THE RECORDS:
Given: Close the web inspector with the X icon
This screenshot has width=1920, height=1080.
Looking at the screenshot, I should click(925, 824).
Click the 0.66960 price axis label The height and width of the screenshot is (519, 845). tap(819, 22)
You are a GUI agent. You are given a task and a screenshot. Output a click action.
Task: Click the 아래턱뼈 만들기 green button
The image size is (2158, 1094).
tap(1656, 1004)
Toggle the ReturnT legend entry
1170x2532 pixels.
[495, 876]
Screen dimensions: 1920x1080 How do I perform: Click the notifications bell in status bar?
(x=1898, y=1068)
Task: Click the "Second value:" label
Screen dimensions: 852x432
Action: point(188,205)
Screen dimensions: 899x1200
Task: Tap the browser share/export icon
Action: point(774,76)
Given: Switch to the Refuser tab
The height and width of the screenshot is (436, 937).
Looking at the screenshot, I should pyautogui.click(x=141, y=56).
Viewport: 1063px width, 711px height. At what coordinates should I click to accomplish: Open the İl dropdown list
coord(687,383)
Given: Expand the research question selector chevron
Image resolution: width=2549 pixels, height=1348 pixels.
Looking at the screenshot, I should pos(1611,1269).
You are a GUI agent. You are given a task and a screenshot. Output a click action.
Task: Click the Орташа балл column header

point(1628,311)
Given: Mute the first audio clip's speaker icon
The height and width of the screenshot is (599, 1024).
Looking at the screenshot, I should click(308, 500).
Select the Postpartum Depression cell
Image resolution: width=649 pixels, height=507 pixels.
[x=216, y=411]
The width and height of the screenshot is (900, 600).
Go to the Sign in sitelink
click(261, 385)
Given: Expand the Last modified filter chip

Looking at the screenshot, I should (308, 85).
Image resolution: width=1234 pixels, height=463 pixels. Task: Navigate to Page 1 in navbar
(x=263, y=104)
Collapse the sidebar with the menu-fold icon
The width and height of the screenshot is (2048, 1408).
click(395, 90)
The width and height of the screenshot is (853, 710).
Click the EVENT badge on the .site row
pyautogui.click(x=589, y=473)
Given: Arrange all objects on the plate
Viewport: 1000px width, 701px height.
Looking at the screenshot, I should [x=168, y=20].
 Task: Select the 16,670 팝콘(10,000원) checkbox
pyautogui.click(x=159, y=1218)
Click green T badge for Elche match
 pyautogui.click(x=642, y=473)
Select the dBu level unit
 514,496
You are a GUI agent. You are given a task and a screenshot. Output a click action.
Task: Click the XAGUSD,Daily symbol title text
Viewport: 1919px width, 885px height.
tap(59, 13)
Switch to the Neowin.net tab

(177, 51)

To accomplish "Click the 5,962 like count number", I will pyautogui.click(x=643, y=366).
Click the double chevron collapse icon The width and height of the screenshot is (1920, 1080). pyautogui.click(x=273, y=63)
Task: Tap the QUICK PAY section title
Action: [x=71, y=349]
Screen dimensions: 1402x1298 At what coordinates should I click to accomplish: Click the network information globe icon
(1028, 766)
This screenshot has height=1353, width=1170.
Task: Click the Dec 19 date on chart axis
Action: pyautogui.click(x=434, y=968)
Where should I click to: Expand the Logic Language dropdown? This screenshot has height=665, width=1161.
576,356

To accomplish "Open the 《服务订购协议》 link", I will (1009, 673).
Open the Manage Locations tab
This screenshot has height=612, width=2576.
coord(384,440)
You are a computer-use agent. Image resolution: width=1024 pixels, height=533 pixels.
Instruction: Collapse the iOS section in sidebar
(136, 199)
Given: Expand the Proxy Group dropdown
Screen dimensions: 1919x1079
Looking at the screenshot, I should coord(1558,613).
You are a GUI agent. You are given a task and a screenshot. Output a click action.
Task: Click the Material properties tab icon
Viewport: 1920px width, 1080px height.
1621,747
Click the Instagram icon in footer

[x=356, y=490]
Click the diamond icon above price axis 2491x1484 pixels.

TASK TO CARRY OUT:
Print the rows above without changes, from the line that contains "Given: Mute the" through the line that contains "click(261, 385)", including both of those lines.

COMPLETE ANSWER:
Given: Mute the first audio clip's speaker icon
The height and width of the screenshot is (599, 1024).
Looking at the screenshot, I should click(308, 500).
Select the Postpartum Depression cell
Image resolution: width=649 pixels, height=507 pixels.
[x=216, y=411]
The width and height of the screenshot is (900, 600).
Go to the Sign in sitelink
click(261, 385)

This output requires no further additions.